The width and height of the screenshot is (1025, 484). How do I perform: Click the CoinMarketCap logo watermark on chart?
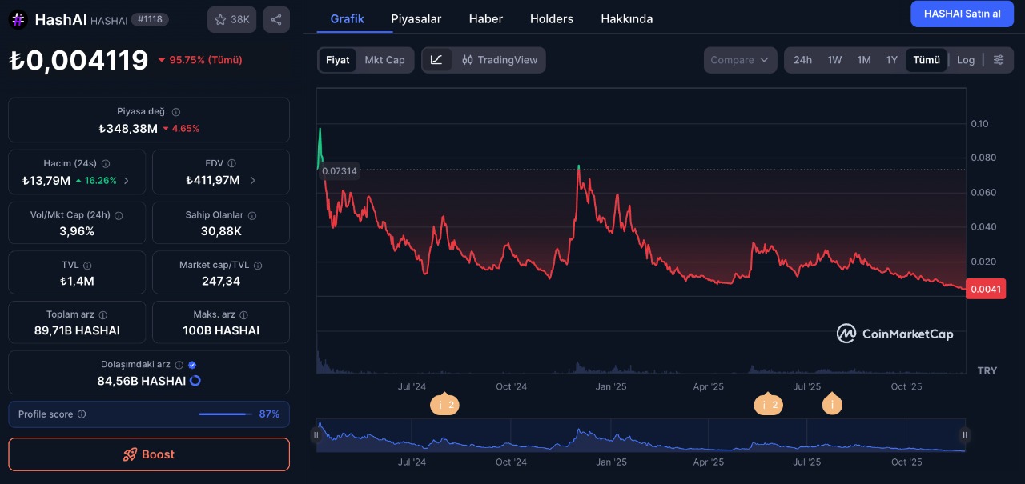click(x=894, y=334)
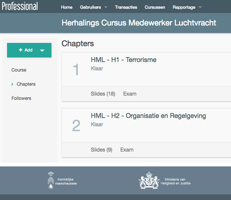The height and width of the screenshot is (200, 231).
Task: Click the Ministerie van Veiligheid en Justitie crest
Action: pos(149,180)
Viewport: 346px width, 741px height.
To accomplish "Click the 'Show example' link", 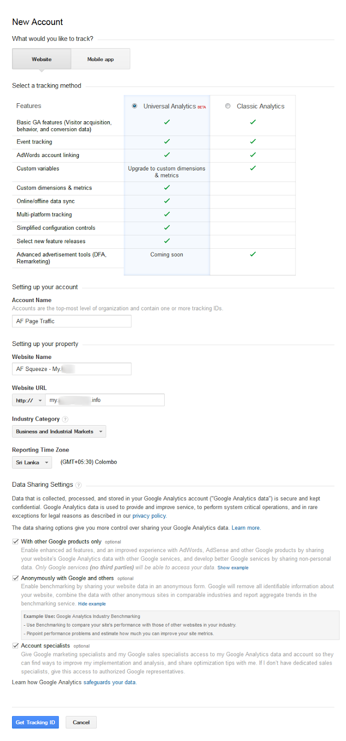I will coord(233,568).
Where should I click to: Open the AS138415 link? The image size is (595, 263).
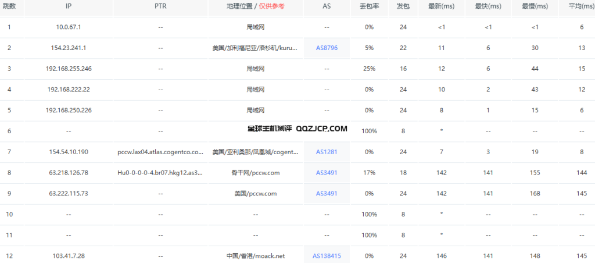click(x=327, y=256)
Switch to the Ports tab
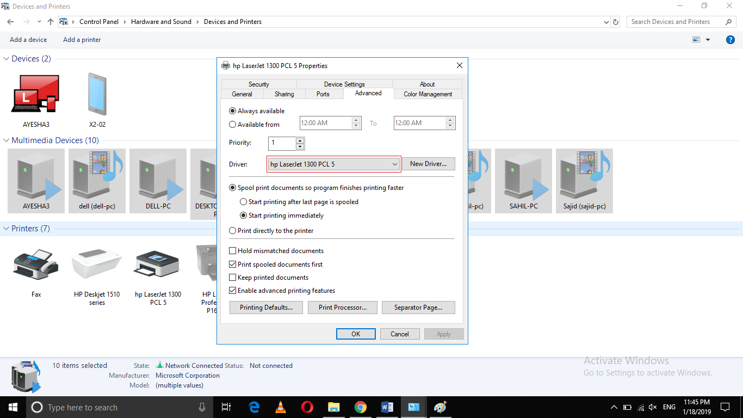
+-------+
Problem requirements — Copy the material word for word, from its first line through the line containing "Action: pos(149,180)", both included, and leave out the pictures.

The completed task —
The width and height of the screenshot is (1025, 484). How do I perform: Click the CoinMarketCap logo watermark on chart?
click(x=894, y=334)
The height and width of the screenshot is (200, 231).
Task: Click the Ministerie van Veiligheid en Justitie crest
Action: pos(149,180)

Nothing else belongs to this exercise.